Noch immer stand Anna mit geschürztem Rock im Fluss, dessen Wasser ihre Beine bis zu den Knien umspülte. Sie konnte nicht ewig hier bleiben. So watete sie ans Ufer und kletterte über den mächtigen Stamm einer umgestürzten Silberweide, unter deren Geäst sie Schutz suchte. Sie würde wohl einige Stunden hier bleiben müssen, der Nacht und ihren Geräuschen preisgegeben. «Der Herr ist mein Hirte», murmelte sie, «mir wird nichts mangeln.» Sie kannte den 23. Psalm auswendig. Er war ihr immer tröstlich erschienen. «Er weidet mich auf einer grünen Aue», betete sie weiter. Dann hielt sie inne. Sie hörte jetzt Rufe, die vom Abhang der Dürsrüti her näher kamen. Auch Hundegebell war zu vernehmen. Vorsichtig erhob sie sich. Es war inzwischen dunkel geworden. Sie sah Fackeln, die sich Richtung Ebene bewegten. «Er erquicket meine Seele», flüsterte sie hastig und verbarg sich tief unter den Zweigen der Silberweide. «Er führet mich auf rechter Strasse um seines Namens willen.» Sie verstummte.
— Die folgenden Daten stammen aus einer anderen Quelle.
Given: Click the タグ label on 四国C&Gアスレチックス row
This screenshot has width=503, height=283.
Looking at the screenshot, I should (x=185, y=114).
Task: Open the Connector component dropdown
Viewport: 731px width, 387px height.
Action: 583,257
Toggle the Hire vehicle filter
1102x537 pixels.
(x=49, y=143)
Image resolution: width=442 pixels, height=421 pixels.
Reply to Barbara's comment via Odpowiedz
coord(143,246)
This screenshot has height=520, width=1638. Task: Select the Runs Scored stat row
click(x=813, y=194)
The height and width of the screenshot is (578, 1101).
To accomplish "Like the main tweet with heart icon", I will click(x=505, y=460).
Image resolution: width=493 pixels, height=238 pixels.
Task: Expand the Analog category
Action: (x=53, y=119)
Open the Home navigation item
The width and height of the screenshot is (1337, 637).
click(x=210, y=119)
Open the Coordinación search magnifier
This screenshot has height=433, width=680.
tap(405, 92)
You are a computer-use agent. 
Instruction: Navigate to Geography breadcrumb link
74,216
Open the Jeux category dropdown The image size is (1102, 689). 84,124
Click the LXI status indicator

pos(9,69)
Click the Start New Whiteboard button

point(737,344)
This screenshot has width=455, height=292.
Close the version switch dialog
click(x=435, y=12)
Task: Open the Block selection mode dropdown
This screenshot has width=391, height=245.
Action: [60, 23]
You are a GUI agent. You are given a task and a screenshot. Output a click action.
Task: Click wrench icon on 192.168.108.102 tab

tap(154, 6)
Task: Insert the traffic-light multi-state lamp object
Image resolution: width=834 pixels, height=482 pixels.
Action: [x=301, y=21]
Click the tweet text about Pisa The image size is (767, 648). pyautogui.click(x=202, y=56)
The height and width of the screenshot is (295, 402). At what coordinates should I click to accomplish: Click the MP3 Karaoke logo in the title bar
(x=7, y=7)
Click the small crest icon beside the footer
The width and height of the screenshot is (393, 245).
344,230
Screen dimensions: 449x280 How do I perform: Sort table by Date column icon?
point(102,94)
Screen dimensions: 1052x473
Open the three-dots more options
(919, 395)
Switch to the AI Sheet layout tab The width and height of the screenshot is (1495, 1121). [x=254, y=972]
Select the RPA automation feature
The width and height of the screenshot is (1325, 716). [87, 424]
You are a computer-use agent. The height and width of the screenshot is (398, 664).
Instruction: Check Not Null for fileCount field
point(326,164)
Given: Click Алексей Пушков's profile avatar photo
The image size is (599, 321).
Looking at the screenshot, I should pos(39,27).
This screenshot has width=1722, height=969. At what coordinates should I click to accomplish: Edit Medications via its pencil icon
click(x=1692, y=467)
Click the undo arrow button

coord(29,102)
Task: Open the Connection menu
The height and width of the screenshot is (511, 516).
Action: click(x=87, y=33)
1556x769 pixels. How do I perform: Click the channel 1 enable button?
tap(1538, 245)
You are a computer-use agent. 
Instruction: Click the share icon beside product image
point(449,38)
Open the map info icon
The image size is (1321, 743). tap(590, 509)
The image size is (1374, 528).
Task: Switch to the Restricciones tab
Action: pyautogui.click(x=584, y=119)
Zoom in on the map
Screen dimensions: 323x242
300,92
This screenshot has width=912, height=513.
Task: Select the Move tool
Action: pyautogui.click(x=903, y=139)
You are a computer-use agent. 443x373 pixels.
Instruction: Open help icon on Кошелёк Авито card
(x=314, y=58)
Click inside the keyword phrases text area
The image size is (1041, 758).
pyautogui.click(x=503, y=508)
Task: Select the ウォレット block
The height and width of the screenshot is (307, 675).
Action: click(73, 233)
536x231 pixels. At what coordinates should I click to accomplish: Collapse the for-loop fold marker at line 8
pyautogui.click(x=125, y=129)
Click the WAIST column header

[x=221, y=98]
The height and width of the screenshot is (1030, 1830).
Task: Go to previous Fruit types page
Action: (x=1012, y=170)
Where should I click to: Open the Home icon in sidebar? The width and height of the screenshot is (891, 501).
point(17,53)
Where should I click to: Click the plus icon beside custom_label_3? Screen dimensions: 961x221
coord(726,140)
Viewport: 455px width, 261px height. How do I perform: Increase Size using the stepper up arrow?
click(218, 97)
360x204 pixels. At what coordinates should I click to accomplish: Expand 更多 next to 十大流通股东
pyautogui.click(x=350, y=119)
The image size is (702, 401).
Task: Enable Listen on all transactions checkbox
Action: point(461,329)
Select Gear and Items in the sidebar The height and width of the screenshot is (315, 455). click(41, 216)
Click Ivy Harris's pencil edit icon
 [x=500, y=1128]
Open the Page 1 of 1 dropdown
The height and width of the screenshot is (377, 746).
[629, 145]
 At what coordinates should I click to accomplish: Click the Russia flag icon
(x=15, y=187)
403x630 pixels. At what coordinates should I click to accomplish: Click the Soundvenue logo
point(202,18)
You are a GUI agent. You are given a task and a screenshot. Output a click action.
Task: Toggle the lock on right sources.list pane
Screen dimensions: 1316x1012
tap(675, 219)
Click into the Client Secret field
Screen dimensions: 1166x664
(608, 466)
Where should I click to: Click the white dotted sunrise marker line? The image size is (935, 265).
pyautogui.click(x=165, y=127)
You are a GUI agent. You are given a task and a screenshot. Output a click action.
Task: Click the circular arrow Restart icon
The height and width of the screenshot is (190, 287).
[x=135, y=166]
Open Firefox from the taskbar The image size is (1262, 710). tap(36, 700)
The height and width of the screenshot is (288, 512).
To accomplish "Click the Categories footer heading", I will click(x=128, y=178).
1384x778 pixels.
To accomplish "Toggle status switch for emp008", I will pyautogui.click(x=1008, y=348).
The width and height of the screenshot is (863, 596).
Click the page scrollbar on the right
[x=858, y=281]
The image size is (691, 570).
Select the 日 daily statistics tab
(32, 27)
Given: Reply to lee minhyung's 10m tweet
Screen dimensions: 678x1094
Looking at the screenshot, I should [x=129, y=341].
Die Täuferjäger waren in den Auenwald eingedrungen. Die Stimmen waren jetzt ganz nah. «Die Ketzerhure muss sich hier irgendwo verstecken», sagte einer, «so lange kann sie noch nicht unterwegs sein. Wir haben gesehen, wie sie den Hof der Baumgartners verliess.»

Anna wagte nicht, sich zu rühren. Sie hatten auf sie gewartet, oben auf der Dürsrüti. Aber woher wussten sie, dass sie an der Lesung teilgenommen hatte? Wer hatte sie verraten und weshalb?

«Hättest du besser aufgepasst», murrte der Zweite, «wären wir mit ihr bereits unterwegs ins Schloss. Ich kann nur hoffen, dass der Hund sie aufspürt.»

Jetzt hörte Anna das Hecheln des Tieres und nun wusste sie auch, wer ihr Verfolger war: Balz Wüthrich, der Büttel des Landvogts. Er folterte im Auftrag der Obrigkeit Gefangene, vollzog Körperstrafen und ging dem Berner Scharfrichter zur Hand, wenn es galt, einen Emmentaler zu köpfen, zu hängen oder zu rädern. Wo immer er in den Dörfern auftauchte, ging man ihm aus dem Weg und kreuzte heimlich die Finger. Er war durch und durch verdorben. Mütter warnten ihre ungehorsamen Kinder: «Der Wüthrich wird dich holen!» Annas Herz klopfte bis zum Hals. Täuferjäger! Und sie war das Wild. Am liebsten wäre sie davongerannt. Aber sie wusste: dann würde man sie hören und fangen. Ihre Lippen bewegten sich lautlos: «Und ob ich schon wanderte im finstern Tal, fürchte ich kein Unglück, denn du bist bei mir, dein Stecken und Stab trösten mich.»

 

«Lass den Hund los», hörte sie Wüthrich sagen, «vielleicht findet er ihre Spur. Sie muss diesen Pfad genommen haben.»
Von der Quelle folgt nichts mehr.